Bad debt of China's banks mounts by 22 pc
Apr 11, 2021
Hong Kong, April 11 : As China has recorded the lowest economic growth in four decades in the year 2020, the non-performing debt at its four biggest banks swells 22 per cent last year, with the balance set to skyrocket this year if state-mandated loan extensions expire.
According to Nikkei Asia, the Big Four banks reported that the balance of bad debt stood at 999.1 billion yuan ($152.5 billion) at the end of December, up 181 billion yuan from a year earlier.
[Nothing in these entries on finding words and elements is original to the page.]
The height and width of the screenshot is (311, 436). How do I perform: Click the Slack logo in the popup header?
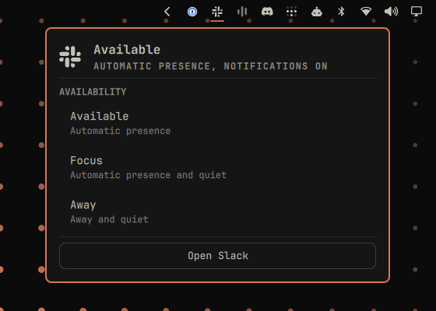70,57
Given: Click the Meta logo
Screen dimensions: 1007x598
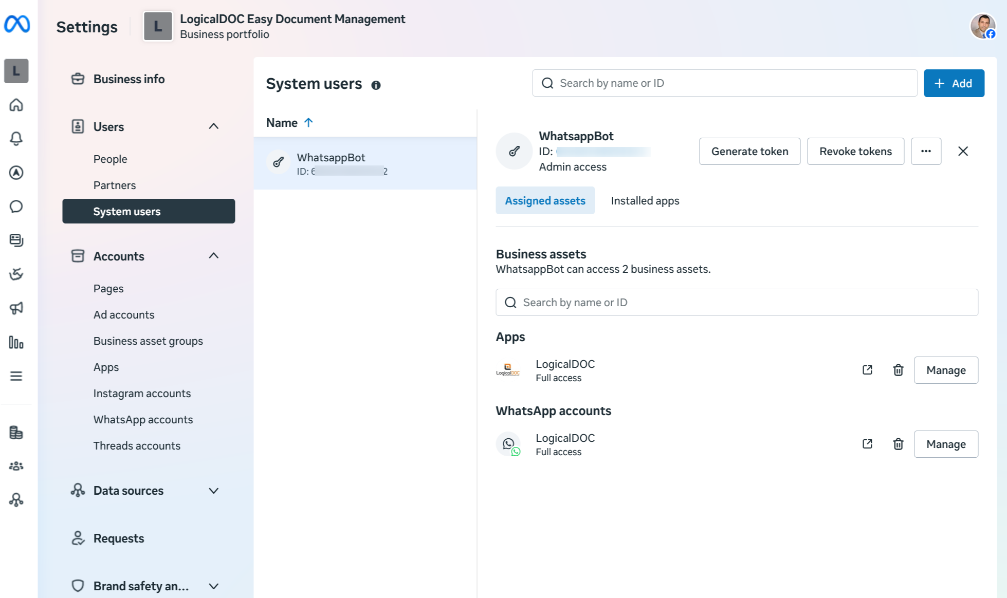Looking at the screenshot, I should (x=17, y=24).
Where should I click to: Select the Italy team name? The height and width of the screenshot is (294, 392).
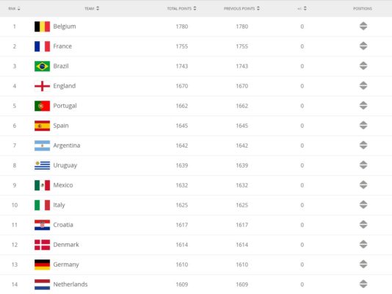click(x=59, y=205)
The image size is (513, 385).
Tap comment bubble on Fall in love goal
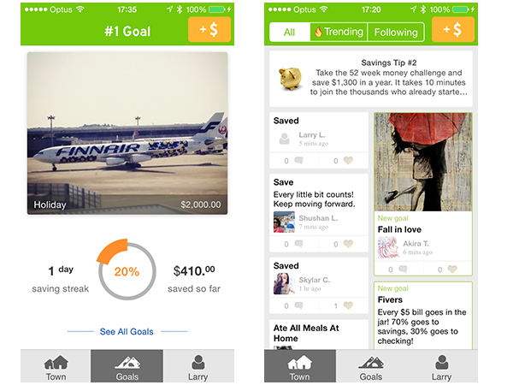click(x=403, y=270)
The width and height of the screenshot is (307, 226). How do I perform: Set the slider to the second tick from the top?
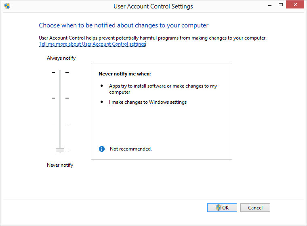(x=60, y=98)
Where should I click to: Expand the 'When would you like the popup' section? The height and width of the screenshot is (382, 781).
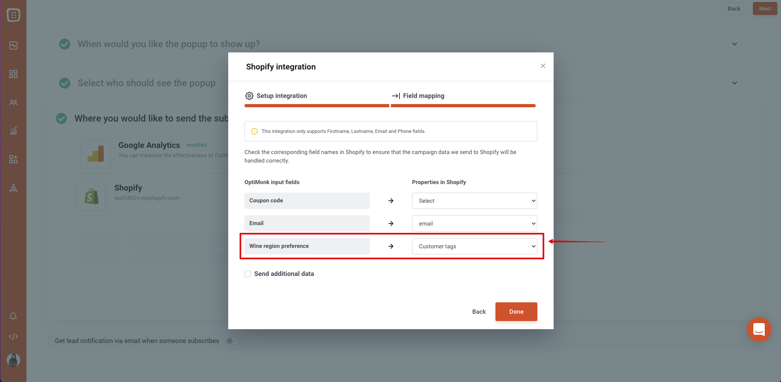click(734, 44)

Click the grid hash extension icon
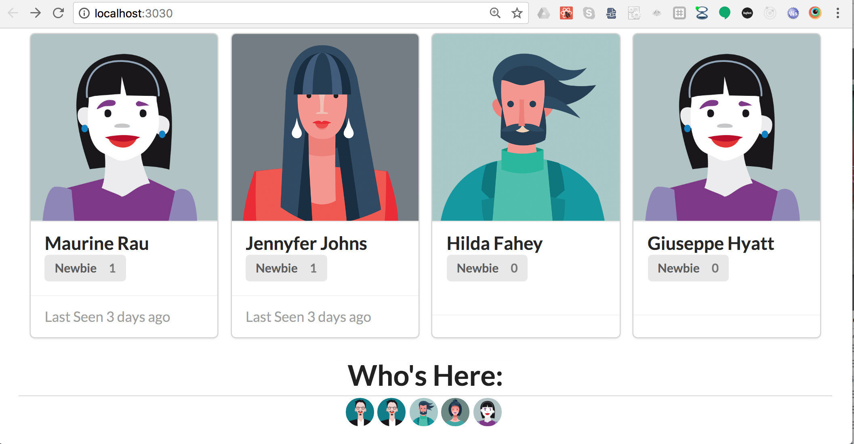coord(679,13)
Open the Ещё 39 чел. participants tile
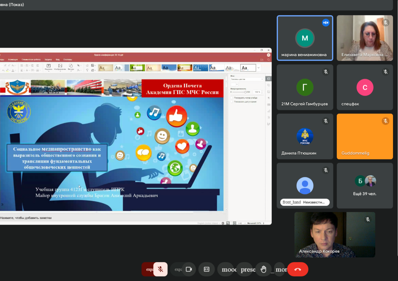This screenshot has height=281, width=398. point(365,186)
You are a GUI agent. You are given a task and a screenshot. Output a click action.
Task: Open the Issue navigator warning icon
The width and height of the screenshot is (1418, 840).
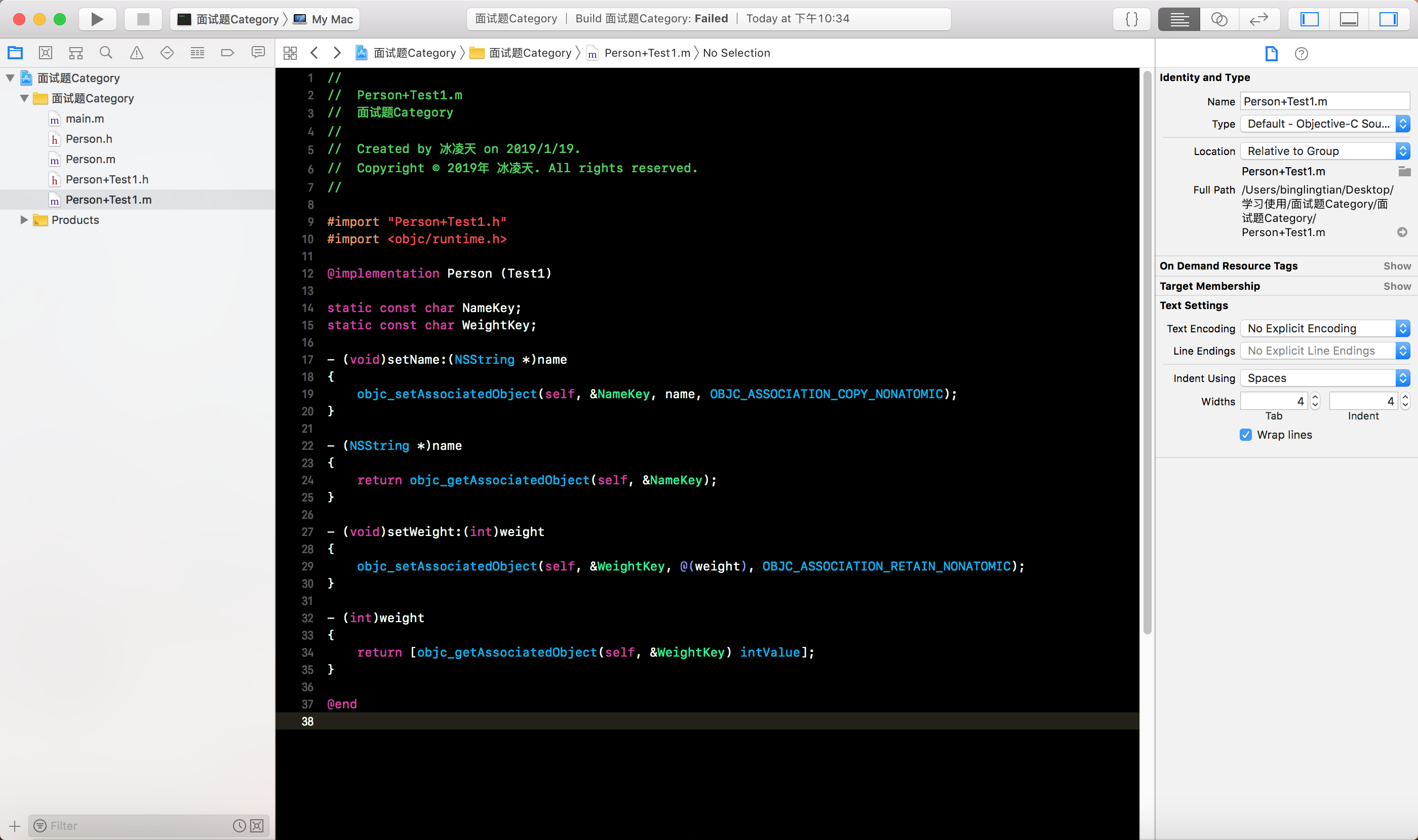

"The nonperforming debt stems mainly from the manufacturing, wholesale, retail and service sectors," Zhang Xuguang, an executive vice president at Agricultural Bank of China, said during a teleconference, as reported by the Asian outlet.
The average ratio of bad debt among the four banks rose 0.14 points from the end of 2019 to 1.54 per cent, marking the first uptick in four years. Losses from bad debt rose 16% collectively, which put downward pressure on earnings.
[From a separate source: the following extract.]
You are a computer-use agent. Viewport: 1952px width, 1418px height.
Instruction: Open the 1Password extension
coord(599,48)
In January, China has recorded the lowest economic growth in four decades as it grew by 2.3 per cent according to the latest data provided by the National Bureau of Statistics.
The statistics bureau cited that the reason behind a slow economic growth was due to the coronavirus pandemic. South China Morning Post reported that the country's growth rate last year was the lowest since the nation's economy "shrank by" 1.6 per cent in 1976.
South China Morning Post further reported that the surveyed jobless rate, an 'imperfect' measurement of unemployment in China which does not include figures for the tens of millions of the nation's migrant workers, stood at 5.2 per cent in December, unchanged from November.
The fixed-asset investment grew by 2.9 per cent over the course of 2020 compared to 5.4 in 2019.